I told him I was taking O to Urgent Care. He asked why. I explained her fever, her sniffles, her ear pain from the night before.

I told him, “I can either take her today or you can bring her in on Wednesday afternoon when she’s suddenly worse.”

He nodded that taking her to the doctor right then was the right decision.

I packed Olivia and Alyssa up, made a stop at my mom’s to drop Alyssa off (the power was out at our house, she would have been stuck inside a dark house while Tom worked outside) and then O and I made our way to Urgent Care.

After a 45 minute wait in the waiting room and a half hour wait in the examination room, the doctor finally came in to look at her.

She examined O’s ears, listened to her heart and lungs and then let me talk a little bit about O’s history.

She finally said, “If this were a typical child, I’d probably tell you she’s got a virus and send you on your way. But you know her better than anyone and if you think she’s just going to keep getting worse, I’ll write you a prescription for an antibiotic. You can wait a few days to start giving her the medicine to see if she kicks this herself but from your description, that’s not going to happen.”

The clouds parted and the angels sang as the miracle of a medical doctor actually listening to a parent, taking that parent’s knowledge of her child into account and admitting that she might not know that child as well as the parent does sank in.
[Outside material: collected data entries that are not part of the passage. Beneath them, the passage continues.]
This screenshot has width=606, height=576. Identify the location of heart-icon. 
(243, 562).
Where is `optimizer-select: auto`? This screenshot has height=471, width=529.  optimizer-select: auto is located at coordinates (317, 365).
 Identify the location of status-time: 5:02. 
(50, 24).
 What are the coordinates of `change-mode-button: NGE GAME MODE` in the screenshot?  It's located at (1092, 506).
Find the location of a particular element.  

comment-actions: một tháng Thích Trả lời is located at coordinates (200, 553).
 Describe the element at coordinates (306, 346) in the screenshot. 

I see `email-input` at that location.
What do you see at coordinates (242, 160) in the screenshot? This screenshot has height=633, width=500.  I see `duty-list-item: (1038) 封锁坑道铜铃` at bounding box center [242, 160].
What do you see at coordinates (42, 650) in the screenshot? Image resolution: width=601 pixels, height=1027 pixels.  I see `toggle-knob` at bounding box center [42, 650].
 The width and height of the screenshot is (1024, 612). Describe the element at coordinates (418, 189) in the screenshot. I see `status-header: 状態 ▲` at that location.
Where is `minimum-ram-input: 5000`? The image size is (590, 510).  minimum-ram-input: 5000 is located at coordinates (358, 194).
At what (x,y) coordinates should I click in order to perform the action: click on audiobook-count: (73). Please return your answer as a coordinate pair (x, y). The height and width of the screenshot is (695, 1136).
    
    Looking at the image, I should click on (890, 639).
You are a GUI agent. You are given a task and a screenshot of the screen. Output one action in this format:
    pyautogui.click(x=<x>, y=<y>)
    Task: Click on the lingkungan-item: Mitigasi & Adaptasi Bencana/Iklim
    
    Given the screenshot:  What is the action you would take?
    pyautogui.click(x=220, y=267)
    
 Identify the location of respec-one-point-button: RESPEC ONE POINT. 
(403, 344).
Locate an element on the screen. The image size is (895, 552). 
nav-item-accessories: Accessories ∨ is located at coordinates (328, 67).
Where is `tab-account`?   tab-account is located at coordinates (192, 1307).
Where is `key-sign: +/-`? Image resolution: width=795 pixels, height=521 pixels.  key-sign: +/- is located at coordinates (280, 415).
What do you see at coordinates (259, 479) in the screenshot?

I was amazed that she was so willing to take Olivia’s history into account instead of just looking at her clear ears, her deep, non-raspy breaths and her steady heartbeat. She acknowledged that we’d been down this road before and my knowledge of my child and her health trumped the symptoms of the moment.

There are doctors out there who care about the people they’re seeing. We met one when Olivia was two and a half and we met another last night. I was so, so grateful to this doctor who looked at my child and saw not just another number to get in and out the door. She saw a little girl who has a mom who knows her very well. She saw a child with a rare syndrome (this doctor had never before seen a person with 5p- syndrome) and acknowledged that perhaps, as the mother of this child, I just might actually know more about her and her syndrome than the doctor herself did, since I live with Olivia and how 5p- affects her.

I gratefully took my child and that prescription home. I didn’t fill it last night. I decided to go ahead and wait.

This morning, Olivia spent the day with her Gram and I took her prescription to the pharmacy. Her fever was lower this morning, but still there. She was full of pep and energy but when she breathed near me, I could smell the sickness in her. We’re starting the antibiotics this evening.